My first recollection is of the alpine moss cushion or moss campion (Silene acaulis), with its unique, intensely neon pink, flat-to-the-ground cushions of colour that appear the minute the snow disappears, blooming all season. Some of these cushions can be 100 years old and are rock-hard to the point that one can stand on them without damaging the plant. This plant is circumpolar, meaning it is found around the world in the Northern Hemisphere growing under these conditions.

Saxifraga oppositifolia
Purple saxifrage (Saxifraga oppositifolia), one of the most beloved alpine plants.

Another group of alpines are the saxifrages (Saxifraga spp.). Again, ground huggers and cliff hangers that form colonies, blooming profusely each year as soon as the snow gives way to a mountain spring.

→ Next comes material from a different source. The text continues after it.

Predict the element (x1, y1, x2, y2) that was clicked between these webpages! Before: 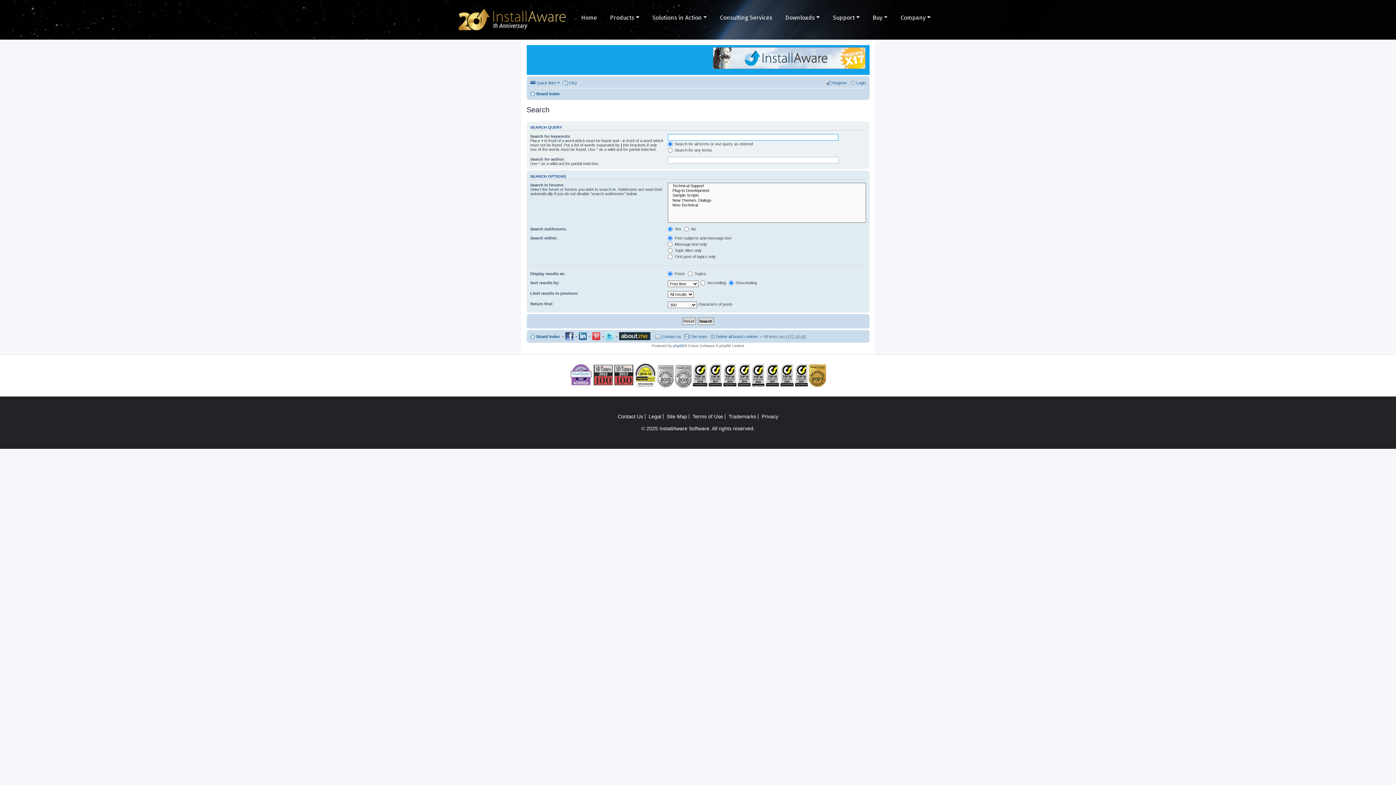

The unusual seedheads of hippie-on-a-stick (Anemone occidentalis). Image credit: Joe Gadbois.

Numerous species of windflowers (Anemone spp.) adorn these hostile environments, exposing their beauty to the winds. Hippy-on-a-stick (A. occidentalis) is a favourite of mine with its amazing seedheads resembling an old man’s beard. Other genera of plants such as whitlow grass (Draba spp.), mountain avens (Dryas spp.), ferns, poppies (Papaver and Meconopsis spp.), glacier lilies (Erythronium spp.), and so many more, too numerous to mention, turn these high alpine areas into blinding bursts of colour each spring, never to disappoint.

Bob Stadnyk's alpine garden.
A shot of part of my alpine garden in late spring.

Thanks to their adaptions to such harsh conditions, alpines make great garden plants in Alberta. If you want to bring a taste of the mountains home, make sure you prepare your soil first by adding compost, as well as plenty of sand or grit to ensure sharp drainage. Alpines will not tolerate heavy clay or waterlogged soil. Place decorative rocks on your soil before planting; the plants will grow between the rocks, making the garden look natural. After planting, a mulch of gravel or limestone chips finishes the look, and helps ensure the crowns of the plants do not succumb to rot from waterlogging. To ensure these plants remain in the wild for future generations to enjoy, resist the temptation to remove them from the wild. Instead, purchase nursery propagated plants from reputable sources. Greenland carries a selection of alpine plants in our perennials area each spring.